-------- Supplied entries --------

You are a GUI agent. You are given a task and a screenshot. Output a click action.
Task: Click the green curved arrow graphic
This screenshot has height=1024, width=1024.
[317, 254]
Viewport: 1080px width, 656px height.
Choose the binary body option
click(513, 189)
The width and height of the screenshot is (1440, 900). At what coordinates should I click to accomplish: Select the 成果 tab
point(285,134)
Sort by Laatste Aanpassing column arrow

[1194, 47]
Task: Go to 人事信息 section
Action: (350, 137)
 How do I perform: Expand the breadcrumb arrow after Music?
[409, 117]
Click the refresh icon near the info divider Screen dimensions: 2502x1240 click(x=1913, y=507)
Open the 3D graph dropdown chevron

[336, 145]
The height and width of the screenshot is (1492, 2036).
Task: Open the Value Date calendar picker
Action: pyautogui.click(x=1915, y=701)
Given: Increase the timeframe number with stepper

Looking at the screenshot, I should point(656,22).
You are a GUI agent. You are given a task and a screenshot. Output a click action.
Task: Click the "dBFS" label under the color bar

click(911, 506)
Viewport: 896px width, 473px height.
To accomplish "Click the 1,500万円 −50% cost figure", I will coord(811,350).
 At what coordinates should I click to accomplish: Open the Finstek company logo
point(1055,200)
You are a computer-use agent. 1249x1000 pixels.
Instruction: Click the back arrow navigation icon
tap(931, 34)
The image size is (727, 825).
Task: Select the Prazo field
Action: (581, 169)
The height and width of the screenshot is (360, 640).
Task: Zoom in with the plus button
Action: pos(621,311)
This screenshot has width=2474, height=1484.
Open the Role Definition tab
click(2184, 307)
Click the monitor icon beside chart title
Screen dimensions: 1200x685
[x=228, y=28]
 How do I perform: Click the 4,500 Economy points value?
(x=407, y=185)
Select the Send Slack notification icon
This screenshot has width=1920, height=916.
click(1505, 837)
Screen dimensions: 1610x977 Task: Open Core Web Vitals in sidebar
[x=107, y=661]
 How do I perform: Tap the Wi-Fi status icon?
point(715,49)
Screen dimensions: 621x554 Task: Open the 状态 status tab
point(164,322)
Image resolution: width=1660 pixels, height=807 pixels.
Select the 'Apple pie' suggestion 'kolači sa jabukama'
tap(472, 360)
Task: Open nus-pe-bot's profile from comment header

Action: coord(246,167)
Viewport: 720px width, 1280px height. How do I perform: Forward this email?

--------

**Work instructions**
Retype the entries from their first line through the line that contains "click(513, 189)", including that line, and copy nothing beyond it.

**Output of the task**
You are a GUI agent. You are given a task and a screenshot. Output a click action.
Task: Click the green curved arrow graphic
This screenshot has height=1024, width=1024.
[317, 254]
Viewport: 1080px width, 656px height.
Choose the binary body option
click(513, 189)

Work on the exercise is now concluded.